Play Better or I Will Report You: Impact of esport on Non-professional Players (Koknar)
In this article, the impact of e-Sports scene on non-professional players’ play styles are examined. In last two decades, the number of e-Sport tournaments and leagues, and the number of streamers who share their superior performances along with advice and tops increased significantly. Competitive play in the e-Sport scene is institutionalized as other traditional physical sports in the last decade. The teams are formed carefully from the highly skilled players and coached by the ex-professional players or athletes that competed in other sports. Moreover, the teams are sponsored by individuals and companies as in other sports. The spectators (the most of them are also players) noticed the serious investment of time and money in e-Sports scene and started to study the professional players’ play styles to be better players in competitive digital games. Although many guidelines are generated, gameplay sessions of good players are recorded and shared by players to improve their performance with a collective effort long before e-Sport became popular, the e-Sport culture introduced new services for non-professional players since they started to study professional players to improve their performance.

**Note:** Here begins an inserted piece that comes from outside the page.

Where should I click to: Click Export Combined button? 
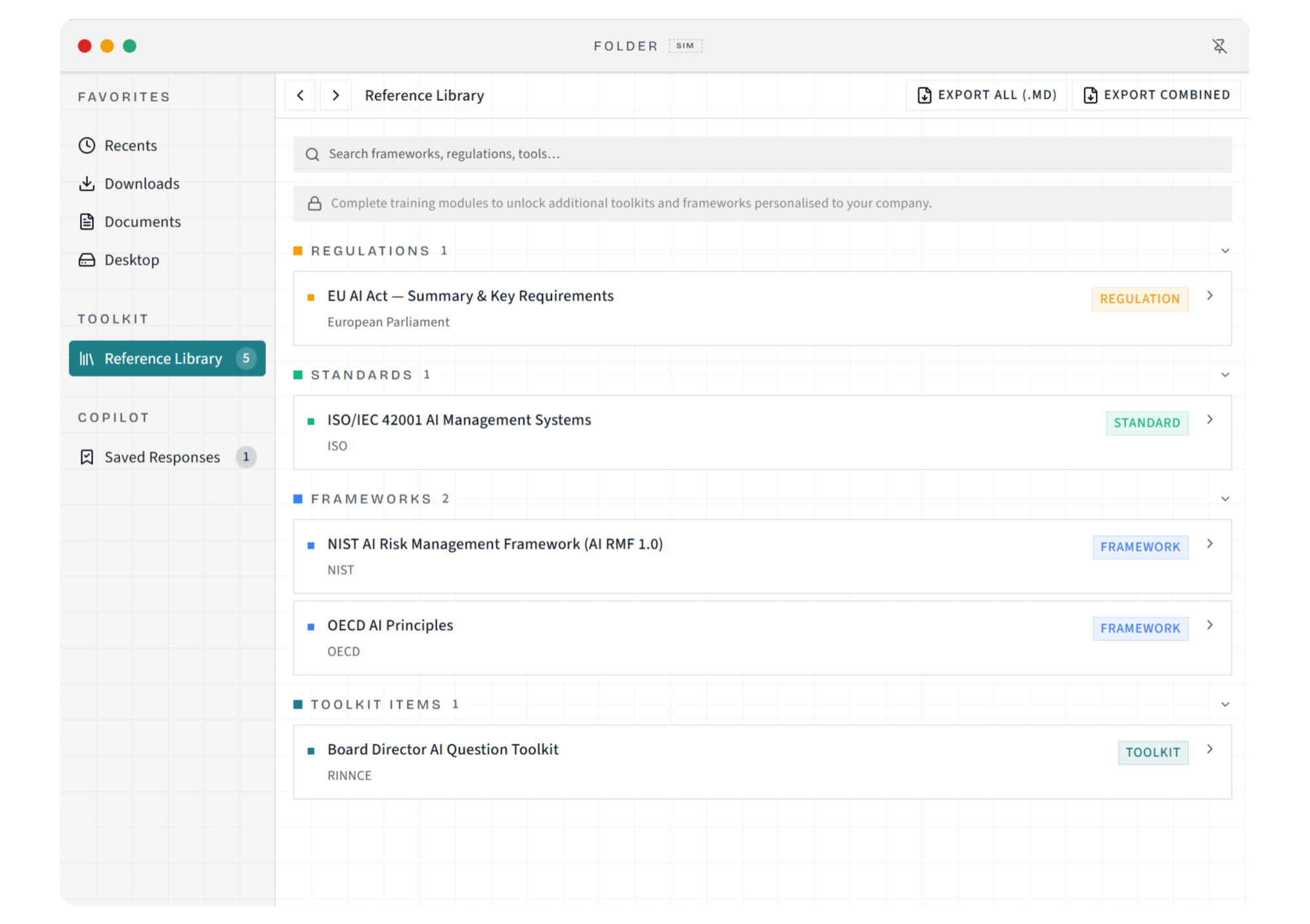pos(1156,95)
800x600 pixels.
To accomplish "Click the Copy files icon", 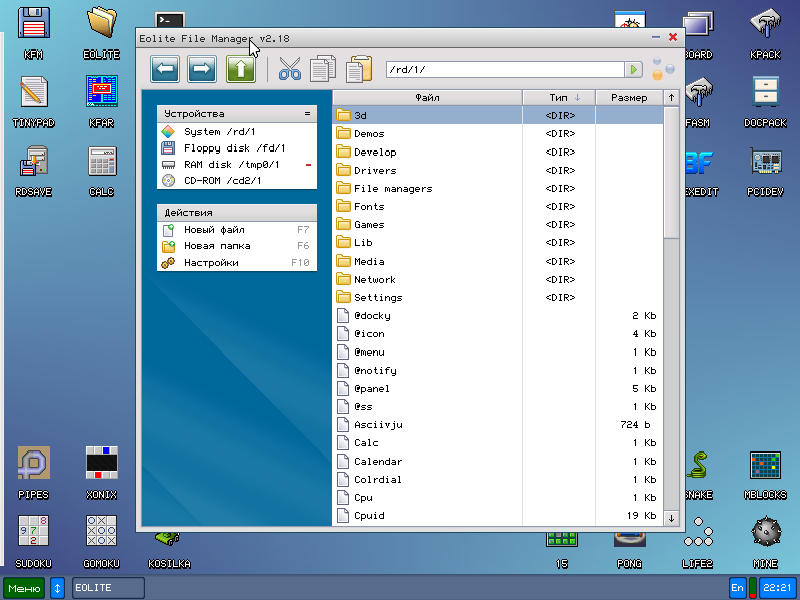I will tap(323, 69).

For instance, some private companies started to give coaching services for non-professional players. These coaching services provide individualized feedback to their customers, which is very similar to the coaching that professional players receive. Such investment that a non-professional player makes is started to be considered very normal so that some gaming companies decided to integrate such 3rd party services into their game. For example, Valve started to offer coaching service in Dota 2 for all the players who purchase the seasonal battle pass, a type of membership in the game. Such dynamics that are stem from the desire of playing better like the e-Sport athletes need to be explored further to understand why participatory culture around e-Sports shifted from spectatorship to the non-professional who invest time and money to play like professionals. I aim is to explore how these dynamics shifted the focus from playing to performing better among non-professional players.